Sandy soils are prone to acidification and suffer from more rapid pH decline than heavier soils. Acidity restricts crop root growth and access to water and nutrients, and pulse rhizobia are also particularly sensitive to low pH.
“The emergence of acidity within these sandy patches is causing premature senescence in lentils,” Mr Trengove says. “We have several trials evaluating improved acid-tolerant strains for lentils and faba beans, as well as enhanced ways to ameliorate the acidity with the addition of lime.”
Caution is needed when using herbicides on crop legumes grown on sandy soils. The low clay content, organic carbon and cation exchange capacity of sand hills predispose these areas to increased risk from herbicide damage.
Mr Trengove says his research has highlighted management issues when it comes to safety margins for commonly used broadleaf herbicides on lentil crops on sandy soils. He was alerted to the effects of stacking pre and post-emergent chemical applications throughout the season causing damage to lentil crops through field trials in 2015.
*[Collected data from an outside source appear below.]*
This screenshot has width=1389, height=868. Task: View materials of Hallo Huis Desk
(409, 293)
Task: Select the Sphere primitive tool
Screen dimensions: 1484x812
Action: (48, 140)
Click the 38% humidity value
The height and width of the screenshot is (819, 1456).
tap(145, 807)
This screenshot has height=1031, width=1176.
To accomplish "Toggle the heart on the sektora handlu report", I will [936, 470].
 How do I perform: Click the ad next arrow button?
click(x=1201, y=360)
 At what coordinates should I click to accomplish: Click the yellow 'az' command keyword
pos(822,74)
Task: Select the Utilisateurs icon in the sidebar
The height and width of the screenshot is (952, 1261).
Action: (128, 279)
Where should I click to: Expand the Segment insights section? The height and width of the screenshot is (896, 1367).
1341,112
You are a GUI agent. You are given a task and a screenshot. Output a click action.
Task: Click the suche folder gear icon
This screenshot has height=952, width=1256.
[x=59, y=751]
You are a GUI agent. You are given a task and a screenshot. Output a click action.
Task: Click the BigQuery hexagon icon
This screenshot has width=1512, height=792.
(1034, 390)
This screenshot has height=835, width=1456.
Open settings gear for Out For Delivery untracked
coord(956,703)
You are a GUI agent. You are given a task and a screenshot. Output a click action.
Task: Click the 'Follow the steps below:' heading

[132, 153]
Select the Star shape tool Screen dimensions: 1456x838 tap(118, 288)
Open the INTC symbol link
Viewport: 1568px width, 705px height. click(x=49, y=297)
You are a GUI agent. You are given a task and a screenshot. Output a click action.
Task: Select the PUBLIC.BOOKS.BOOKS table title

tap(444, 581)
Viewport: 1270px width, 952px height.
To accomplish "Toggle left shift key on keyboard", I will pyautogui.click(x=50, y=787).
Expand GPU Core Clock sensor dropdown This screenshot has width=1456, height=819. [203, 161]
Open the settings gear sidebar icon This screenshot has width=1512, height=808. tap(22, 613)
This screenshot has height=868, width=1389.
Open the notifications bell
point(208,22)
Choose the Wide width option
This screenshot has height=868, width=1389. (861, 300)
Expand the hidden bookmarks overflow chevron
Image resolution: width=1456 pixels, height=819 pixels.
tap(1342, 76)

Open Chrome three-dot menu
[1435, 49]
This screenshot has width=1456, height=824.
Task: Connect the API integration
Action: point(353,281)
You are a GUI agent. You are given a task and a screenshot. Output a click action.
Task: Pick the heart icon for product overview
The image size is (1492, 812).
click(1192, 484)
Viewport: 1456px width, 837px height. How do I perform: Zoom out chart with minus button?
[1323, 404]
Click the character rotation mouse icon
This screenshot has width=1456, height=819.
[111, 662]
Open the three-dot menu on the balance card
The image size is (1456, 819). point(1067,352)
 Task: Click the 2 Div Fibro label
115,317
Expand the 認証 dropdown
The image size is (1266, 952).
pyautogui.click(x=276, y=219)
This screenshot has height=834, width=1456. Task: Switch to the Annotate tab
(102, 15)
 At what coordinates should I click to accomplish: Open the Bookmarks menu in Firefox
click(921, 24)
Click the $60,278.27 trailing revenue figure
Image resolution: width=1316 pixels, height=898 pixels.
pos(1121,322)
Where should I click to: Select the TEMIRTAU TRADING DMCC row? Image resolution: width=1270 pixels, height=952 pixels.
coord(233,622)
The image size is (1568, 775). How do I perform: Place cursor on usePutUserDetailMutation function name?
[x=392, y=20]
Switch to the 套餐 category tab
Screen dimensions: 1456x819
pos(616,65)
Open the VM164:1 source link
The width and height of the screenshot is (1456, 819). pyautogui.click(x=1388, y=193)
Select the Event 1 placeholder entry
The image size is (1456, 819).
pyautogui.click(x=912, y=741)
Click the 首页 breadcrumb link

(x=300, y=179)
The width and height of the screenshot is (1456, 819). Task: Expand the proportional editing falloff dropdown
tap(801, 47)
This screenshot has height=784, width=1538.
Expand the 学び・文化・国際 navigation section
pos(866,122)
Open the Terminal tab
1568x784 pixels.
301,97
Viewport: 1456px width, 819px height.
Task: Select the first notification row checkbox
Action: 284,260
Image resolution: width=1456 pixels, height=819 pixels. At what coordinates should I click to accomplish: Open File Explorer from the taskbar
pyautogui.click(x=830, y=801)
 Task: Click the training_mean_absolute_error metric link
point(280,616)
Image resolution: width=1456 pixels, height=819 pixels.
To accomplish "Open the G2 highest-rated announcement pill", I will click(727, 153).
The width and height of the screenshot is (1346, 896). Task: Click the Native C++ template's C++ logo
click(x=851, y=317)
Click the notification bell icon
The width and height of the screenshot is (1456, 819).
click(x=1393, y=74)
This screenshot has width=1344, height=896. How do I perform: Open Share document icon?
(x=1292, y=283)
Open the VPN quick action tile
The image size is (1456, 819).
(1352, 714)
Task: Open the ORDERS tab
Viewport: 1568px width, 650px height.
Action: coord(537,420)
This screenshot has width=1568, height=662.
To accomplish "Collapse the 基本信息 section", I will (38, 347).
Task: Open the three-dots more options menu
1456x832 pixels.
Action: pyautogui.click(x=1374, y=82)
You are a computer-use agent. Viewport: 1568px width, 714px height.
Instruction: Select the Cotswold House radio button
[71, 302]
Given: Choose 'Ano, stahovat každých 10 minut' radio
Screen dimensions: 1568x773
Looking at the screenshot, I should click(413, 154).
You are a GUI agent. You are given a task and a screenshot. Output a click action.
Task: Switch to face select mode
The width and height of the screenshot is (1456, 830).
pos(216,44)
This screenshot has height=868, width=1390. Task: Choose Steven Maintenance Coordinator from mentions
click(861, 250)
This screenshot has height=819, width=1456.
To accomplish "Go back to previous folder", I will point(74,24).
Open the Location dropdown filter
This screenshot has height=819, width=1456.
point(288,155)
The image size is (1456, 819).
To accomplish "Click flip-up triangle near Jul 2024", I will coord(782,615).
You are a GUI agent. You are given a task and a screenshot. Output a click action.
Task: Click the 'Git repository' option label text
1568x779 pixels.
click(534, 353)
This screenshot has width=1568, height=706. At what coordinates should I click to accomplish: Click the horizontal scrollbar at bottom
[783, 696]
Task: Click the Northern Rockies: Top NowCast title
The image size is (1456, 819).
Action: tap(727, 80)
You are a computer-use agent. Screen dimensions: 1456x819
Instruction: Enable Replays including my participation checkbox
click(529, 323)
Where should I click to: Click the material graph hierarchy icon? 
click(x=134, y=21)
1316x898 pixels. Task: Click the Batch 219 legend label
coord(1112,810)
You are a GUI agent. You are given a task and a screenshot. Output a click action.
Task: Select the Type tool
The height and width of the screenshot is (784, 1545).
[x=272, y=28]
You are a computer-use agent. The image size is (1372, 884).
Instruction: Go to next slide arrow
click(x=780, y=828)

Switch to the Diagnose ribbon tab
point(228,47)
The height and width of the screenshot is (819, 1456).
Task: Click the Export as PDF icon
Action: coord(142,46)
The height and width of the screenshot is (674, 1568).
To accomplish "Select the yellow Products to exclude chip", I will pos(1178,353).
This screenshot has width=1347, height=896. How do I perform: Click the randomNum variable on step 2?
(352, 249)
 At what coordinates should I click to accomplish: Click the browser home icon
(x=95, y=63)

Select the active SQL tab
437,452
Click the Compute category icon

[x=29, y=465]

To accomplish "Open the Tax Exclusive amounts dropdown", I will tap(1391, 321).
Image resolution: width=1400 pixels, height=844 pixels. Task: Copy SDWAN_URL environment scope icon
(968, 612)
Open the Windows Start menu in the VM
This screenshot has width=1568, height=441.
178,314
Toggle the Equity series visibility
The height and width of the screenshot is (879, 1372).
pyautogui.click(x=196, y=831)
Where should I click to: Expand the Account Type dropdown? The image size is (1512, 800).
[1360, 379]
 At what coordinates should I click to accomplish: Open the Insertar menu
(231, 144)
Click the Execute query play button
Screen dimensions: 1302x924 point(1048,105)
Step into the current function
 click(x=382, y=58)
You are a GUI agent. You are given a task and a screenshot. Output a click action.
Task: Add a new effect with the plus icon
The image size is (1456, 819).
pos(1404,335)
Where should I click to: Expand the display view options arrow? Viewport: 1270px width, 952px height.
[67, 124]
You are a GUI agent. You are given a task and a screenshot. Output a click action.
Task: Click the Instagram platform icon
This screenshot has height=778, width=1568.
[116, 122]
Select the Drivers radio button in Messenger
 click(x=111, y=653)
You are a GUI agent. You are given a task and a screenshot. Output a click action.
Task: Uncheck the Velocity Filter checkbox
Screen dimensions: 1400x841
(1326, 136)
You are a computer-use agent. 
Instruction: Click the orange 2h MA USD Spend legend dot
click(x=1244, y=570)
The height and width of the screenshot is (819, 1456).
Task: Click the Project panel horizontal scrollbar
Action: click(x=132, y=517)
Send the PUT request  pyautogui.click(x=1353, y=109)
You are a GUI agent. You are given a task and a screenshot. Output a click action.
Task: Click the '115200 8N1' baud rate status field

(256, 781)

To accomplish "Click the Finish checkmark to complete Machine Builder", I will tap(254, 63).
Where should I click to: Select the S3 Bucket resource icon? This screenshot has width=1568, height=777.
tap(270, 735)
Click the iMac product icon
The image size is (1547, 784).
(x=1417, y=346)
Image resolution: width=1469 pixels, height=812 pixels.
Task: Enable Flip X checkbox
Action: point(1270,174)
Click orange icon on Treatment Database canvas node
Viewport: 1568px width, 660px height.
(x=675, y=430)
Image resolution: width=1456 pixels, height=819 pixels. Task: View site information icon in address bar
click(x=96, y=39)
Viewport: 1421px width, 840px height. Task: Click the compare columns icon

Further research, funded by SAGIT, has shown some herbicides caused a significant reduction on crop biomass and grain yield on sandy soil types. For example, a yield loss of up to 20 per cent was measured in lentils when label rates of group B and C herbicides were used in sequence in the same season.
“Herbicides can have a cumulative effect when used together, with a larger negative impact on crop biomass, nitrogen fixation and, ultimately, yield. Herbicide strategies normally considered to have reasonable crop safety on heavy-textured soils caused significant crop damage in trials on sandy soils, which complicates the management of paddocks with variable soil types.
“On sandy soils it is often a tight balancing act to achieve adequate weed control while maintaining crop safety on sensitive crops like lentils.”
The same SAGIT research also investigated whether there were particular lentil varieties, or varietal traits, that perform better on sandy soil types. Mr Trengove says the research showed there is a strong connection between biomass and yield on sandy soils.
“Varieties with higher vigour tended to produce the best yields in our trials. National Variety Trials (NVT) are generally located on heavier-textured soils in the region and while PBA Ace is not a stand-out performer in these trials, it was the best lentil variety in terms of biomass and grain yield at our sandy sites.
“Conversely, PBA Blitz has been a reliable performer in NVT locally but exhibited low yields at the sandy soil sites.”
He says varieties with improved vigour on sandy soil types is an area for future investigation.
Their varietal evaluation work on sandy soils is continuing this year in a new project with SAGIT support.
“Identifying varieties that perform the best in this environment across a range of soil types is important in optimising the result across the whole paddock.”